叶芜菁和县丞伸长脖子去看,只见黯然失色的钗环簪花散落一地,显然不是什么贵重物。
荀子卿瞧了瞧这些寻常女儿家物品,再看了眼呆立的梁丝桐,竟有些明白过来:“梁姑娘,这可是你的所有物?”
梁丝桐闻言,僵硬地点了点头:“这、这是我……及笄的发簪和几朵绢花……”
道长恍然,看着失魂落魄的梁丝桐,轻轻叹息道:
“原来老先生的至宝,是他的女儿。”
不是珍奇鸟兽,不是昂贵兵刃,更不是珠玉宝石,所谓琼英乃是如花似玉的小女儿。为保其安全,甚至不惜将她远嫁边陲,到遇袭身死也未能再见一面。
梁丝桐恍惚若梦,双手扔作抱住匣子的姿势,站着站着躺下一颗清泪。
“梁父送你远嫁、予你信函,可不是要你归来找这些。”苏槐序冷不防从旁出声,“眼下你们杀人纵火,你可逃不了干系。”
梁丝桐被这些字句戳着疼,咬牙切齿地擦干泪,转脸看他:“我夫君早亡,我又遭贼人掳掠,若非义士搭救、辗转入梅妃处,早已身首异处。百相斋散后,宫中之人死的死、逃的逃,留在那里的便给分归北军。我武功平平,如何能逃?苏槐序,你当我愿意待在那处么?还不是拜你所赐!”
她说着眼神闪烁,仿若刀剑架在万花的脖子上。
“哦?”苏万花轻挑眉眼,竟绕了半指长发,用轻松的口吻问,“如何拜我所赐?”
梁丝桐见他如此态度,怒极反笑,冷道:“你怕不是忘了?忘了沙镇,也忘了坞城?忘了你怎么害死那些人的吗?你为医不仁、戕害无辜,我夫君骆青也是为你所害。我是武功微末杀不了你,但若我助他们得了这径山财富,你说会如何?”.
“阿弥陀佛。”行知难掩心中骇然,宣了个清亮的佛号。
“等等……”荀子卿闻所未闻,忙推了推苏槐序的肩头,茫然道,“什么镇?阿澈?!”
苏槐序见他焦急,也收敛了戏谑神色,扣上他的手腕示意他稍安勿躁,接着反倒去看梁丝桐攥紧的双手。

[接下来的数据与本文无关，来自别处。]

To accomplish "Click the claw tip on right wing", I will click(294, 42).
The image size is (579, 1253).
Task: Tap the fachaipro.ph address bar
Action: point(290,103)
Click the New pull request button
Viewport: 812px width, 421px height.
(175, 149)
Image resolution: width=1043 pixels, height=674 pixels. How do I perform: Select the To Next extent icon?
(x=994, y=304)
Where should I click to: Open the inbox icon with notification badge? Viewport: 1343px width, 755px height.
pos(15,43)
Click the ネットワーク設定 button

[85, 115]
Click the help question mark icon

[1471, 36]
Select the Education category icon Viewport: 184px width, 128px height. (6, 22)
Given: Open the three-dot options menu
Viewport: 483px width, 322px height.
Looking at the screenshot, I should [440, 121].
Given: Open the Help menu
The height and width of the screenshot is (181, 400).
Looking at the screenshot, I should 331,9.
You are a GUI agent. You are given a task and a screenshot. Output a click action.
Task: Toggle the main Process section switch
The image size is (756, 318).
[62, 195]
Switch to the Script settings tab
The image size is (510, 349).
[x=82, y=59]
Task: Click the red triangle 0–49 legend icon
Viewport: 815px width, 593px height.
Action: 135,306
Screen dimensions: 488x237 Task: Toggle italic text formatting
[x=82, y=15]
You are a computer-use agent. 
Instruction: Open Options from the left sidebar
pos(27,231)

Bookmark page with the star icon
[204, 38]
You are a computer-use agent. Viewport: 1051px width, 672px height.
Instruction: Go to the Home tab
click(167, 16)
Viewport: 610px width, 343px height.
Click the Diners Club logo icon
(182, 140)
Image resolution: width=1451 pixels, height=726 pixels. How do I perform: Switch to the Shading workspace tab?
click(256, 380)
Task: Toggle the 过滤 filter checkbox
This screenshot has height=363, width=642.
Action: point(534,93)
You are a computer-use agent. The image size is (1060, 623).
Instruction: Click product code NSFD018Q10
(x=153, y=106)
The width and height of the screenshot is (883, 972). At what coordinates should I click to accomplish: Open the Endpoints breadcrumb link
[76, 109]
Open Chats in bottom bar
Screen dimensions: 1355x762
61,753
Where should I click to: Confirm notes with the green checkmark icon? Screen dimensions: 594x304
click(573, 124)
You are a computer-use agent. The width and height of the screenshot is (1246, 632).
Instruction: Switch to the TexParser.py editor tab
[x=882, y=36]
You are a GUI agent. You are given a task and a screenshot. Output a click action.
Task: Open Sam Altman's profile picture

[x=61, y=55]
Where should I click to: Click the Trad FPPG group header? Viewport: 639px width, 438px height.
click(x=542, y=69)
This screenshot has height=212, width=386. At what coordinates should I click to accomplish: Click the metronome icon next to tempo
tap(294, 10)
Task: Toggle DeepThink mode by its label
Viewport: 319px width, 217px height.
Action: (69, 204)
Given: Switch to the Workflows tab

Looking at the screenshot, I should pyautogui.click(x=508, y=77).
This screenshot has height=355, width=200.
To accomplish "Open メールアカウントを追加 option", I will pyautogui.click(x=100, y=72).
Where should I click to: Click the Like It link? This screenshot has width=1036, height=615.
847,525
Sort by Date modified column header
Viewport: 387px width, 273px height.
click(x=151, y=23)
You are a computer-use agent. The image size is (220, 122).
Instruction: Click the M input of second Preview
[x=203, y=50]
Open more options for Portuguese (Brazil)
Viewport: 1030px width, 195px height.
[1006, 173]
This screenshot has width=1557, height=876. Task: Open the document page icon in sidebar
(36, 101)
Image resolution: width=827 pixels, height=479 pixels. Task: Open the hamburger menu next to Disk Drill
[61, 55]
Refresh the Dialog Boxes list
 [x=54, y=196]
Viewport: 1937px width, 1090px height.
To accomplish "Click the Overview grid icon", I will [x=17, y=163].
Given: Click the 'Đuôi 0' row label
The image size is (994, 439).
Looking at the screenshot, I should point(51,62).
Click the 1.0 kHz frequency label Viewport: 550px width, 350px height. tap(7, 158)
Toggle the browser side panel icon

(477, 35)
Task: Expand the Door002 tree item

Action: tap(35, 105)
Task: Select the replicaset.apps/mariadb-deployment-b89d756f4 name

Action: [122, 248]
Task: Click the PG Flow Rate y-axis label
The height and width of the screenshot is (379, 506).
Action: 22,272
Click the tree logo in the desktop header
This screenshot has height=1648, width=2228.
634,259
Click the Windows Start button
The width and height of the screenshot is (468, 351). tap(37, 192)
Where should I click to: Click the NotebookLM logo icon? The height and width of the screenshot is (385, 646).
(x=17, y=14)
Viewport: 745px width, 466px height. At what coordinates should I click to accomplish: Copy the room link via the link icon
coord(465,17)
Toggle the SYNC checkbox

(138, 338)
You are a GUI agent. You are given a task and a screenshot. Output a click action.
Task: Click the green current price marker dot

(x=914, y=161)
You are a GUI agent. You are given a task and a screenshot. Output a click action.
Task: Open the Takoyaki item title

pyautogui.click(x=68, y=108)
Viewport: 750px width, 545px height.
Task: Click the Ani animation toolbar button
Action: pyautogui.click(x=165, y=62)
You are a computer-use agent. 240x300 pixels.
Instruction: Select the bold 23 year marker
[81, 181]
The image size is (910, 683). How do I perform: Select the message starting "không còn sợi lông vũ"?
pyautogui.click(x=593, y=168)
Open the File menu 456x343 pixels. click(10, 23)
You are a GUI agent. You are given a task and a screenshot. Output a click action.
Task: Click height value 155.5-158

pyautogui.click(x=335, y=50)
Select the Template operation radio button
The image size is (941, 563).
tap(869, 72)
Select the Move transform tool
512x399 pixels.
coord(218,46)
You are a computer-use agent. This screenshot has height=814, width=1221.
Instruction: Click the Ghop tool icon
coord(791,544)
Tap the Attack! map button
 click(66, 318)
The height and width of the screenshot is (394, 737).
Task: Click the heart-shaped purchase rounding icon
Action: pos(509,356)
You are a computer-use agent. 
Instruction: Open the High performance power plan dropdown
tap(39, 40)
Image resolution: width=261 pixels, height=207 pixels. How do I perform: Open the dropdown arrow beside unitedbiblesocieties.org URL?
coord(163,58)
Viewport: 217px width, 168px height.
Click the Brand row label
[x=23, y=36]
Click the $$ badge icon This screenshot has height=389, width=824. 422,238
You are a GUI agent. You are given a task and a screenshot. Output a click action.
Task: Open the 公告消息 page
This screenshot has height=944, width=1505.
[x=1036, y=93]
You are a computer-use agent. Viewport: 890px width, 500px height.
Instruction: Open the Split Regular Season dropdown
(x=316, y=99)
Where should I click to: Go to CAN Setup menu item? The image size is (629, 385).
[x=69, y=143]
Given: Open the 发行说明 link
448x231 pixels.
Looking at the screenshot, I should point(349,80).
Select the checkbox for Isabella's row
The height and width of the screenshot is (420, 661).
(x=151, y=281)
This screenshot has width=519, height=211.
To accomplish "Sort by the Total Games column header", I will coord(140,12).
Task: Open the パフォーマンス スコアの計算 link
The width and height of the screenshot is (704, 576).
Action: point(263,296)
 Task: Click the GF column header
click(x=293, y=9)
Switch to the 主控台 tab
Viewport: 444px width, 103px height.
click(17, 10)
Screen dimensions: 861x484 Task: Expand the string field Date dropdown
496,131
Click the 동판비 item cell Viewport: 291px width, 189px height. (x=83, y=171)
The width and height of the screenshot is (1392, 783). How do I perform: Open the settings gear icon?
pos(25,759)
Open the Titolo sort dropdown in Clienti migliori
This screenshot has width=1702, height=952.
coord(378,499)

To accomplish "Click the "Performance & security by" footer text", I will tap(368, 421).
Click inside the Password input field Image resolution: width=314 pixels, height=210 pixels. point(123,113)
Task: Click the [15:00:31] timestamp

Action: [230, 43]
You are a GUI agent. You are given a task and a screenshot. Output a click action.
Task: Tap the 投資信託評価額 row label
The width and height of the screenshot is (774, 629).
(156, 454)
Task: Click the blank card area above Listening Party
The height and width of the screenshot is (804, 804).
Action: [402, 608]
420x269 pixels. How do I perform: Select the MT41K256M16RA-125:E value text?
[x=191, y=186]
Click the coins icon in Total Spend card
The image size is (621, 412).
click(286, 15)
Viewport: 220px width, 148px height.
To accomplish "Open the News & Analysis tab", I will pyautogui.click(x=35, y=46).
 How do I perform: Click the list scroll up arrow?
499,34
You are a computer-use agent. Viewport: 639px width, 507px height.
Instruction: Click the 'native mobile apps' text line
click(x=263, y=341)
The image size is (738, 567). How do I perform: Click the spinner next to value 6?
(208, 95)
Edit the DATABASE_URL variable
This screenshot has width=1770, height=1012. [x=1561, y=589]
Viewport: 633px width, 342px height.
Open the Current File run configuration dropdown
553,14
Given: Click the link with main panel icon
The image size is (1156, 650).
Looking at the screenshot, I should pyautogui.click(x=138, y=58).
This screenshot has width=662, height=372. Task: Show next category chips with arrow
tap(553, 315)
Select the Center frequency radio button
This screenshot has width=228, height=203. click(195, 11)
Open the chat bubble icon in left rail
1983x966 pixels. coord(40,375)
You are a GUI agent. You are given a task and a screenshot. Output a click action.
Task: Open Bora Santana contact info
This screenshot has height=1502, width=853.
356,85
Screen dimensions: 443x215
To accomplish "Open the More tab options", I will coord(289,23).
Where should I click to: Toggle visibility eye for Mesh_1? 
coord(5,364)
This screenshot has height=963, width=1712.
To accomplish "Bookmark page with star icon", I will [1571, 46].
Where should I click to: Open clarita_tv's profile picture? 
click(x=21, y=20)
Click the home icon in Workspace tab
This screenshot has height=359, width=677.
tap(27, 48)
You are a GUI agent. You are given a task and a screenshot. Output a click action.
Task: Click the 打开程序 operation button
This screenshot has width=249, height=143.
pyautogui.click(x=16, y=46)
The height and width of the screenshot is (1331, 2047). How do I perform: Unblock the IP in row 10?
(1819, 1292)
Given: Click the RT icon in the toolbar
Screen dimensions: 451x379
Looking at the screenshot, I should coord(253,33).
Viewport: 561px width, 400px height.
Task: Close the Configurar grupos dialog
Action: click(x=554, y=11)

“梁姑娘,你腕上戴的连环银镯一粗一细,是坞城匠人打造时缺材料所致。我在擂台见到时还有些不信这般巧,偏偏你说你姓“骆”。”
“什么……”梁丝桐怔了怔。
苏万花目不转睛盯着她的手腕处看了又看,双眸似缠了万般轻烟拢了全部情绪,缓缓对上她迟疑又忿恨的视线:
“这对镯子,是骆校尉托我带给信使、转交给你的。”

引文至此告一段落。